Going line by line through the entries, count those containing "sidebar" and state only the result.
···
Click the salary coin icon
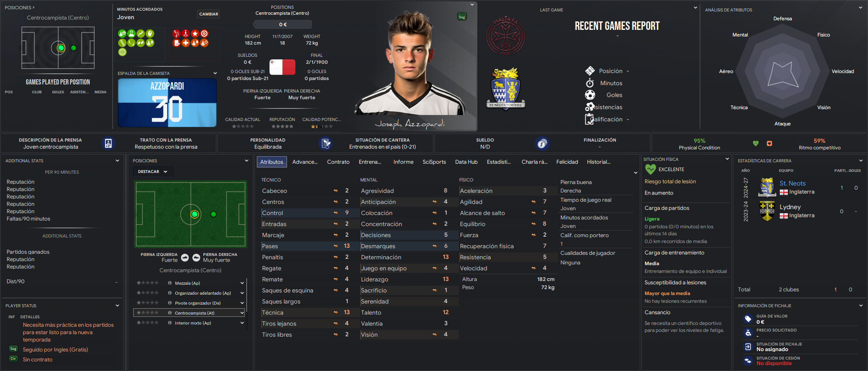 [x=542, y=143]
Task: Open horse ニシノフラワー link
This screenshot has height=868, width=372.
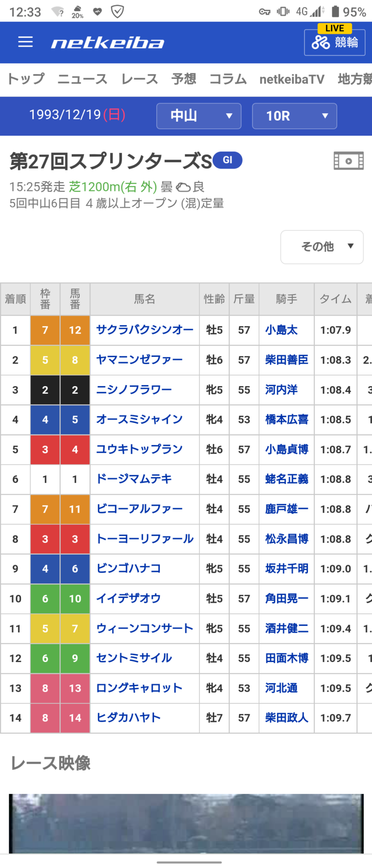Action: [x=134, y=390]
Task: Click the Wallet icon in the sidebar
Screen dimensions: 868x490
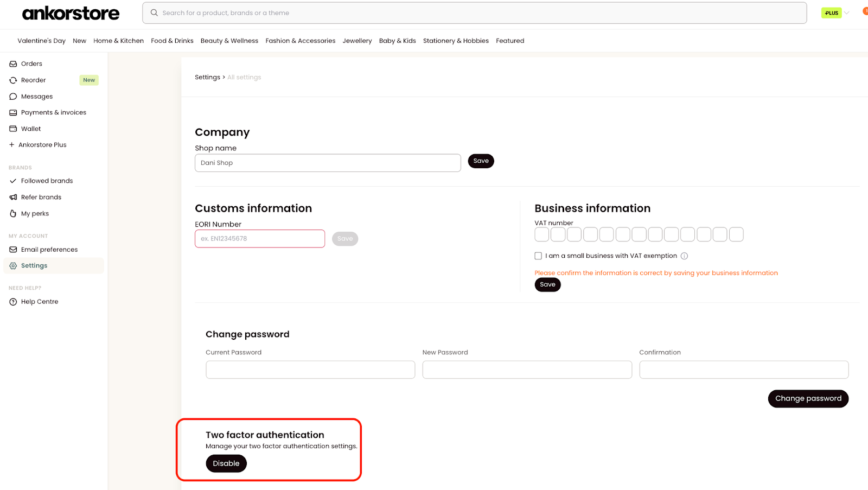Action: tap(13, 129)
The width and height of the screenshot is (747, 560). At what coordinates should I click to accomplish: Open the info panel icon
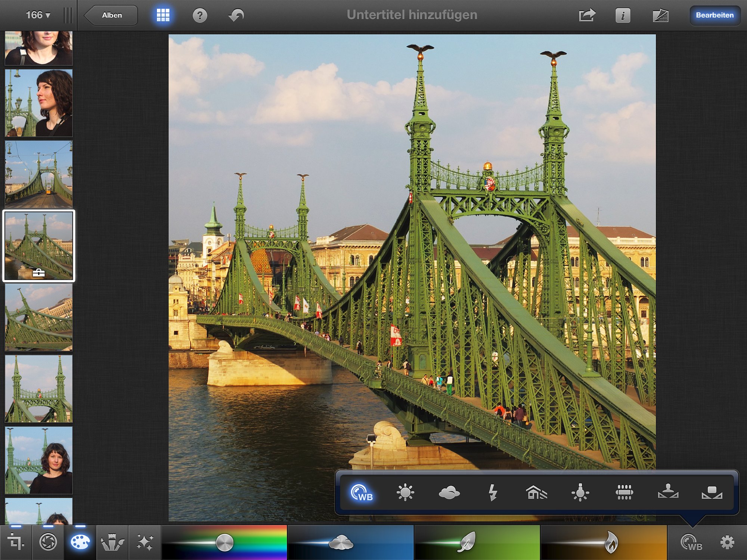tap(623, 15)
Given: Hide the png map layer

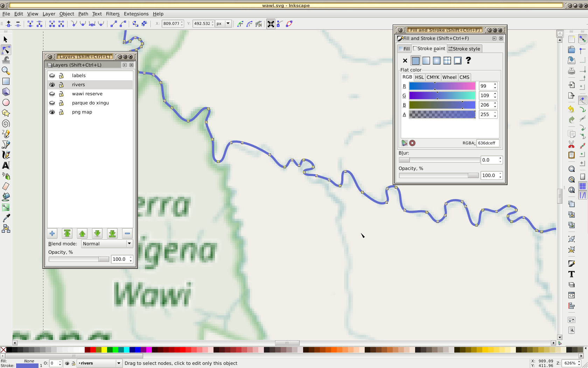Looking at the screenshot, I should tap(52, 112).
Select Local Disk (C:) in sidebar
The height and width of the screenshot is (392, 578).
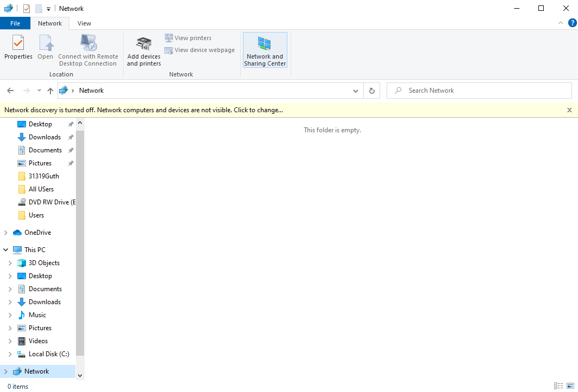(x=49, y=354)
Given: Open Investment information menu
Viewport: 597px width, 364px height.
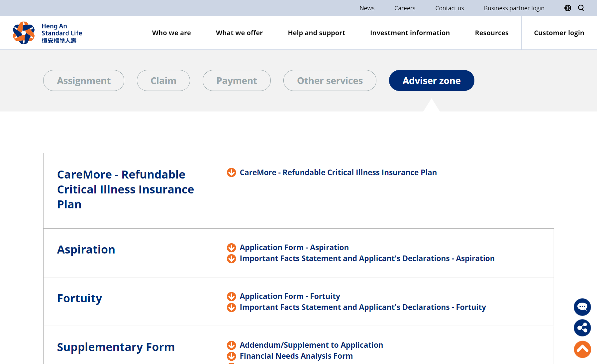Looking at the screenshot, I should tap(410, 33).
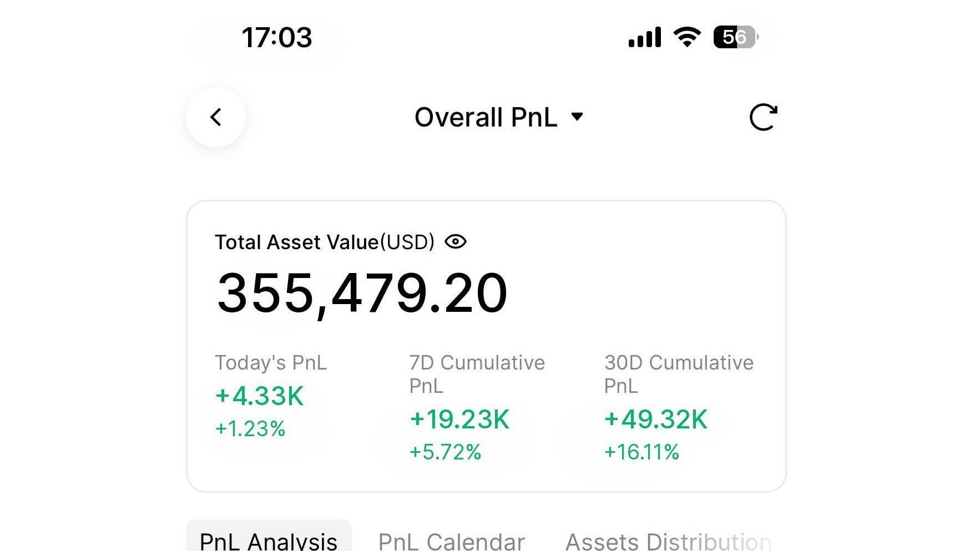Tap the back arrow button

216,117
···
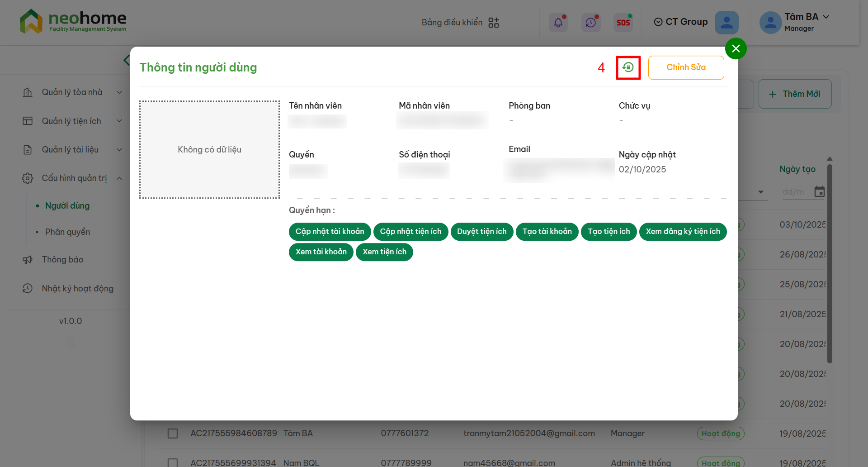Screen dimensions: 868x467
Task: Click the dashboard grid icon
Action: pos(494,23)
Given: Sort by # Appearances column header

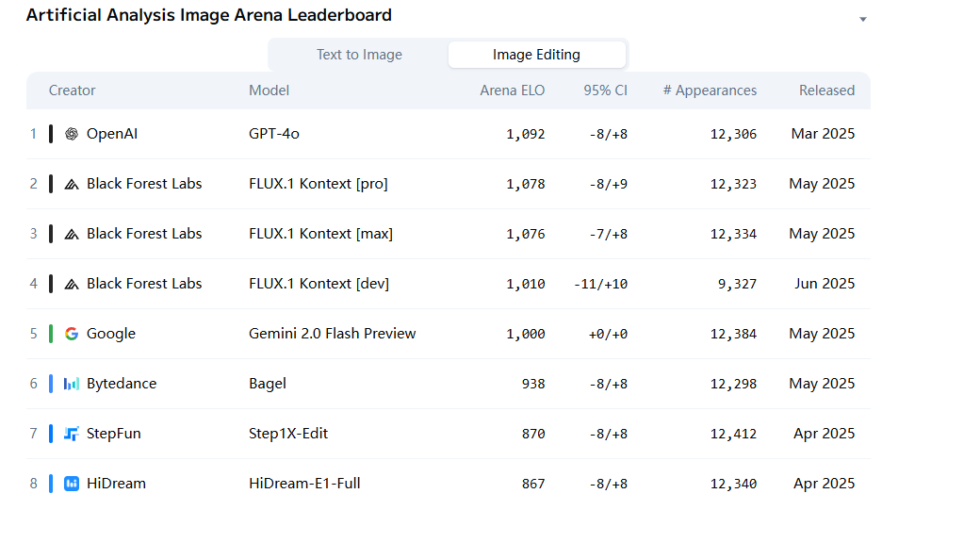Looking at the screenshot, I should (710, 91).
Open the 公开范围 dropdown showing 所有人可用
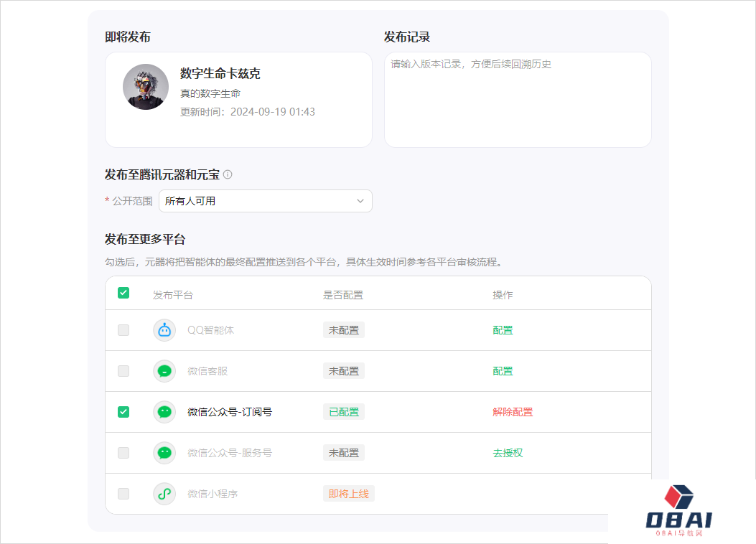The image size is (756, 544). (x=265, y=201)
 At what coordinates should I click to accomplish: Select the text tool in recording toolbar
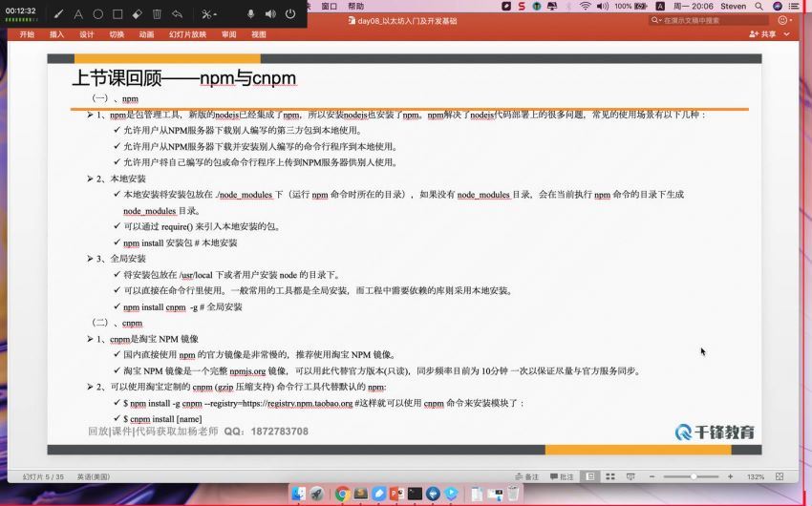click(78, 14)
···
- _Result of the exercise_:
2